I have trouble interpreting logistic regressions. And reading through several materials just confused me even more. Perhaps an example along with my course of thinking might clarify - what exactly I'm getting wrong.
Say, we have a data set for any (generic) product sales, lets make it cars for sake of example (data is completely made up, so results might as well lack any logic). We have a sample of people which are car owners where some own particular car and the rest have any sort of other car. Goal is to estimate probabilities of selling this particular car to some potential client with given set of parameters or put in other words - try to make artificial segmentation of market by ranking these segments by sales probability.

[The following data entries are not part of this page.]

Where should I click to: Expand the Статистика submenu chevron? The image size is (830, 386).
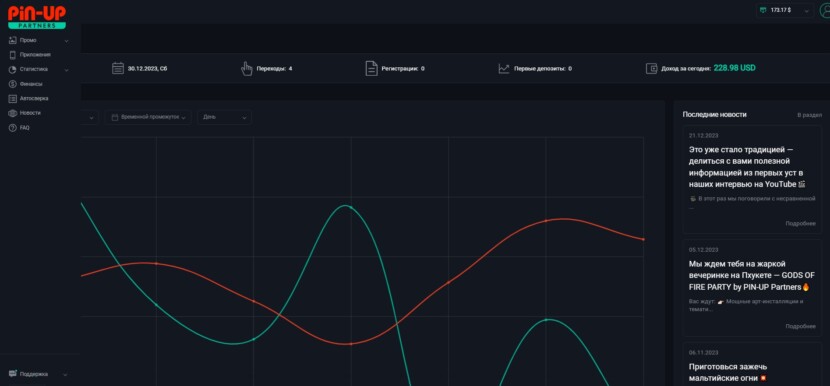point(66,69)
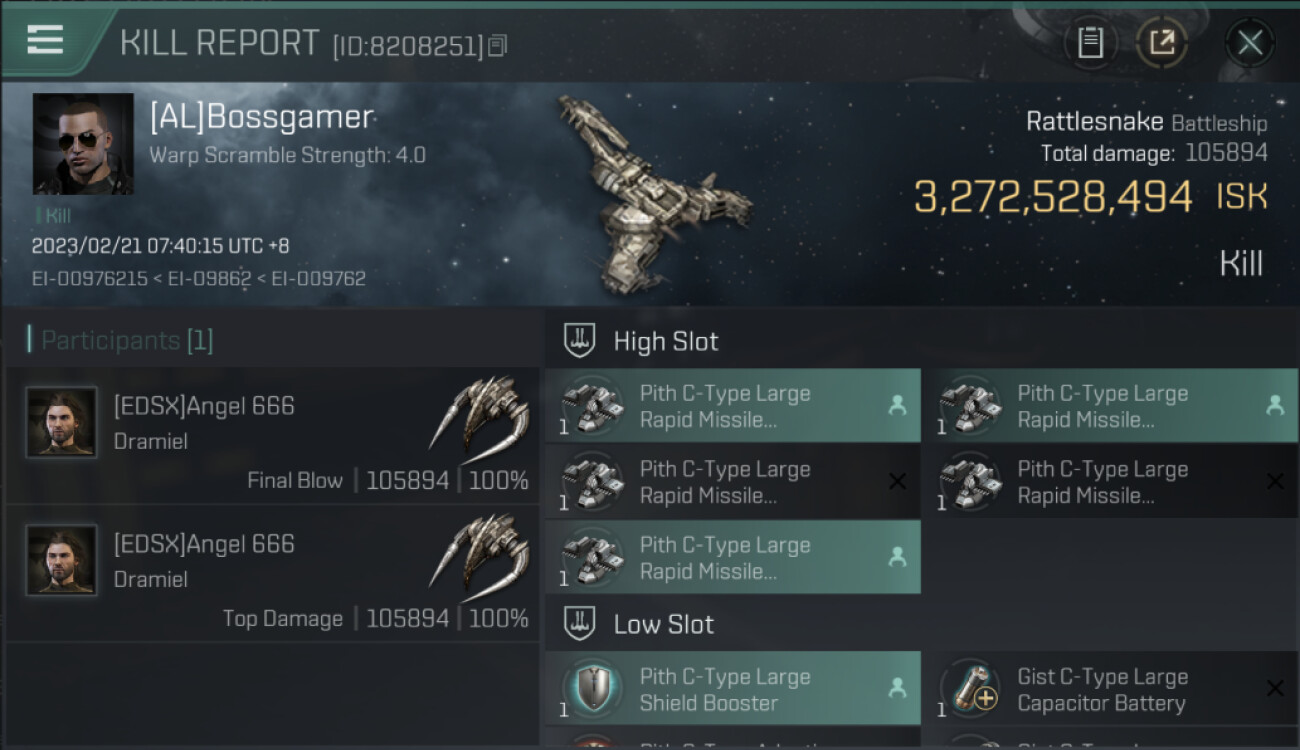Open the hamburger menu icon
Screen dimensions: 1300x750
tap(45, 40)
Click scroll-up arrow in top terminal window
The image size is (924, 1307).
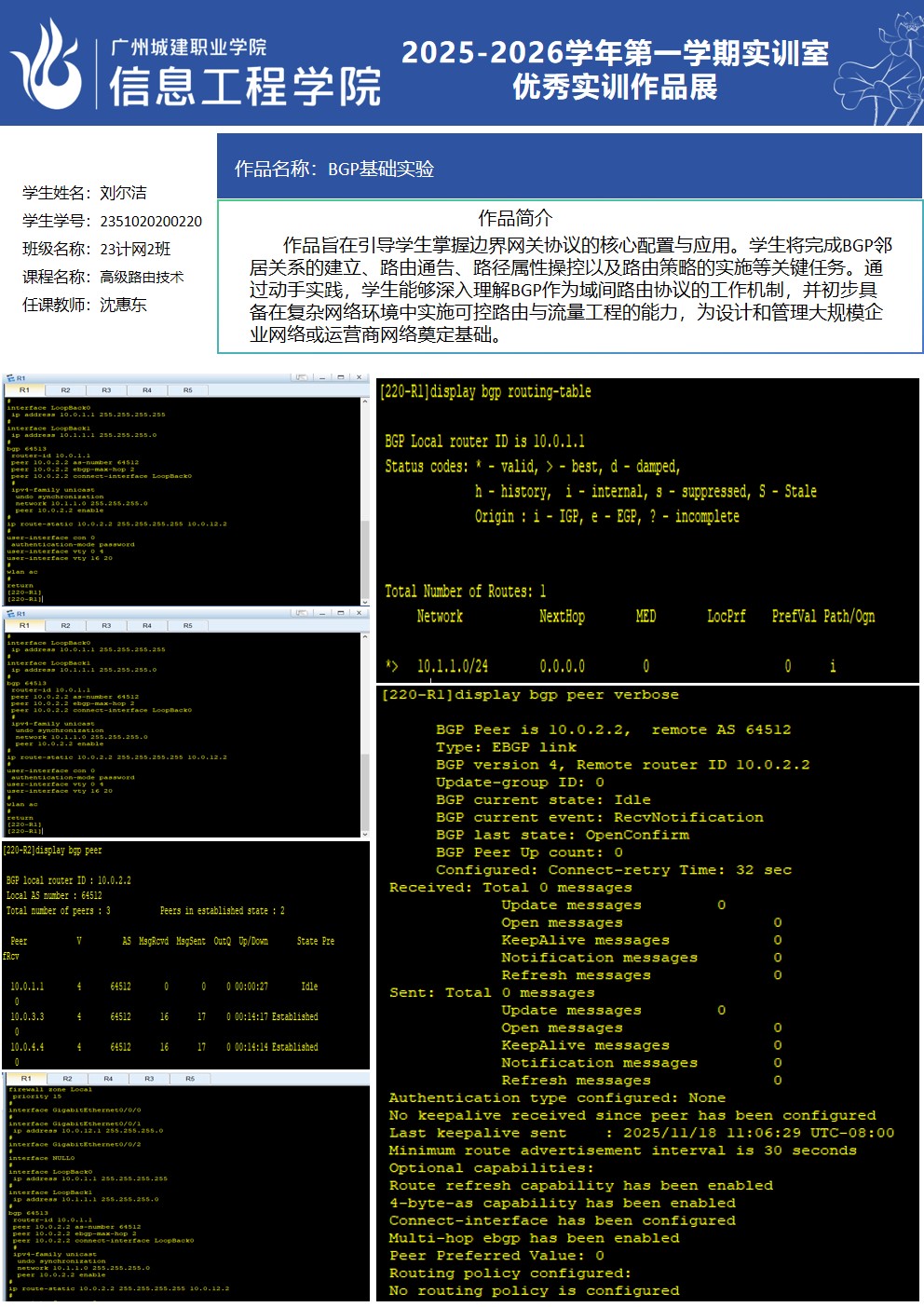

E.g. We'll define 2 parameters - age of client and age of car. And lets make it all categorical - we'll define 3 client age groups and 3 car age groups.
car: 1 0 client_age: [under 30] [31 - 40] [over 41] car_age: [under 2] [2 - 5] [over 5]
So, regression would look like
car ~ client_age + car_age
And the output:
Intercept: -0.8 client_age[31 - 40]: 0.5 client_age[over 41]: -0.6 car_age[2 - 5]: 0.2 car_age[over 5]: -0.9
With all coefficients being significant at 95%.
So.. now the course of thinking. The general probability of buying a particular car would simply be the ratio of car == 1 to the size of sample. Lets make it 3%. And as I understand it - logistic regression for categorical variables shows improvement in odds (exponent of coefficient) over the baseline. e.g. client_age[31 - 40] would have exp(0.5) or 1.648 or 65% more likely to own this particular car over client_age[21 - 30]. With everything else held constant. Similarly client_age[over 41] would have exp(-0.6) or 0.54881 or 45% less likely to own this car over client_age[21 - 30]. Same applies to car age.
So, my list of questions:
What is the role/interpretation of intercept?
Would it be possible to get all combinations of categorical values and rank them by probability relative to average 3% probability of buying the car?
- Is there a point in using logistic regression in this particular example? By that I mean - estimating logistic regression only with categorical variables when I can simply calculate probability for every particular subset of general data set? How would these results compare?